Chapitre 1 Néologisme

1.1 Notion de néologisme

Pour  illustrer  la  notion  de  néologisme,  il  convient  de  faire  la  distinction  entre « néologie » et « néologisme ».

1.1.1 Néologie et néologisme

Le terme néologie est formé à partir de néo- et -logie, tirés respectivement du grec νέος (néos) ‘nouveau’ et λόγος (lógos) ‘parole, discours’. Il désigne la formation ou l’usage de mots nouveaux, et par extension, l’emploi de mots existants dans un sens nouveau.

Le terme néologisme, quant à lui, est formé à partir de néologie et -isme. Il désignait auparavant l’habitude d’employer des mots nouveaux ou de donner aux mots existants des sens nouveaux. Contrairement à la néologie qui était considérée comme un art, le néologisme ne se prenait qu’en mauvaise part, et il faut « attendre la fin du XIXe siècle pour que s’atténue le point de vue distinctif »4  établi entre ces deux termes. Aujourd’hui, ce dernier désigne plutôt un mot nouveau ou un sens nouveau d’un mot existant.
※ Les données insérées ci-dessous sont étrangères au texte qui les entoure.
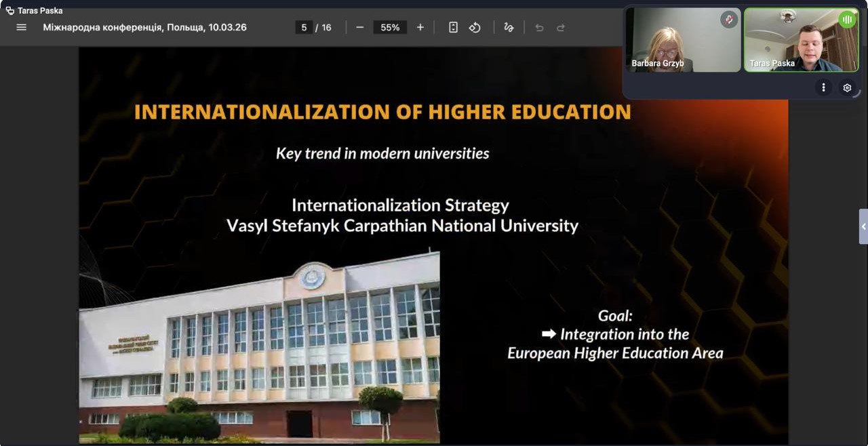Open video panel settings gear
Viewport: 868px width, 446px height.
click(847, 87)
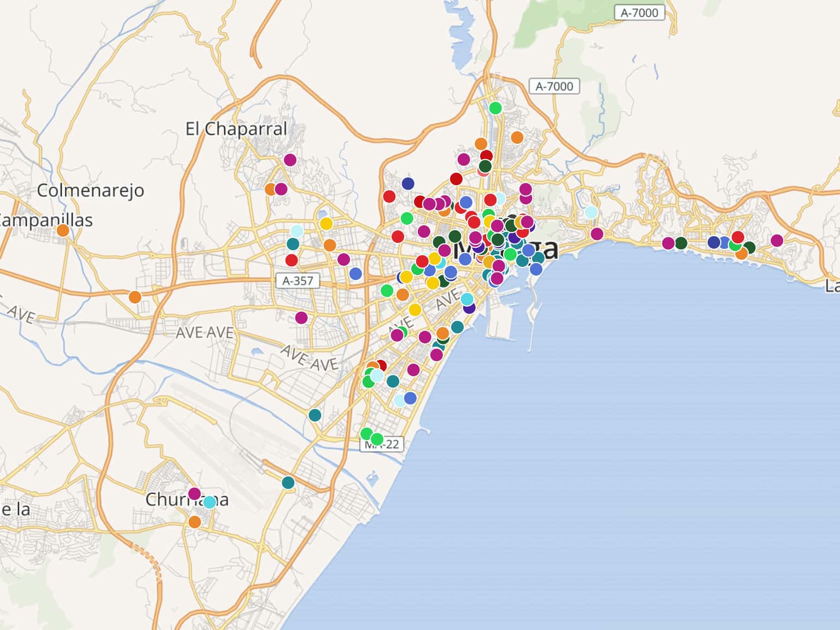The width and height of the screenshot is (840, 630).
Task: Click the yellow marker northwest of A-357 shield
Action: (x=326, y=224)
1.1.2 Qui peut créer des néologismes ?

La création de mots est quelque chose d’indispensable à la communication langagière humaine, car  il est toujours nécessaire d’avoir recours à des signes pour  représenter  les choses, les faits, les idées, etc. C’est ainsi que l’enfant utilise miaou quand il veut parler d’un chat ; que les adolescents se servent de meuf, zarbi, etc. dans le but de montrer leur identité ; et que les adultes font naître émoticône, égoportrait, etc. pour désigner les nouvelles réalités, ou Marie en Toilette pour créer un effet stylistique… En effet, comme dit Kristoffer Nyrop, « tout le monde crée des mots nouveaux, le savant aussi bien que l’ignorant, le travailleur comme le fainéant, le théoricien comme le praticien ».

1.2 Typologie des néologismes

Vu que la néologie est essentielle au renouvellement du lexique, et ainsi à la vie d’une langue, il faut que celle-ci comporte des mécanismes propres à la création de néologismes. Souvent, ces mécanismes servent de fondement à la typologie des néologismes.

 Les  typologies  des  néologismes  sont  à  la  fois  nombreuses  et  diversifiées.  À  titre d’exemple, nous allons présenter brièvement deux d’entre elles, proposées respectivement par  Louis  Guilbert  et  par  Jean  Pruvost  et  Jean-François  Sablayrolles.  Quant  à  notre classement, il sera discuté dans le chapitre suivant, après la présentation des notions de base de notre approche de référence, à savoir la théorie Sens-Texte.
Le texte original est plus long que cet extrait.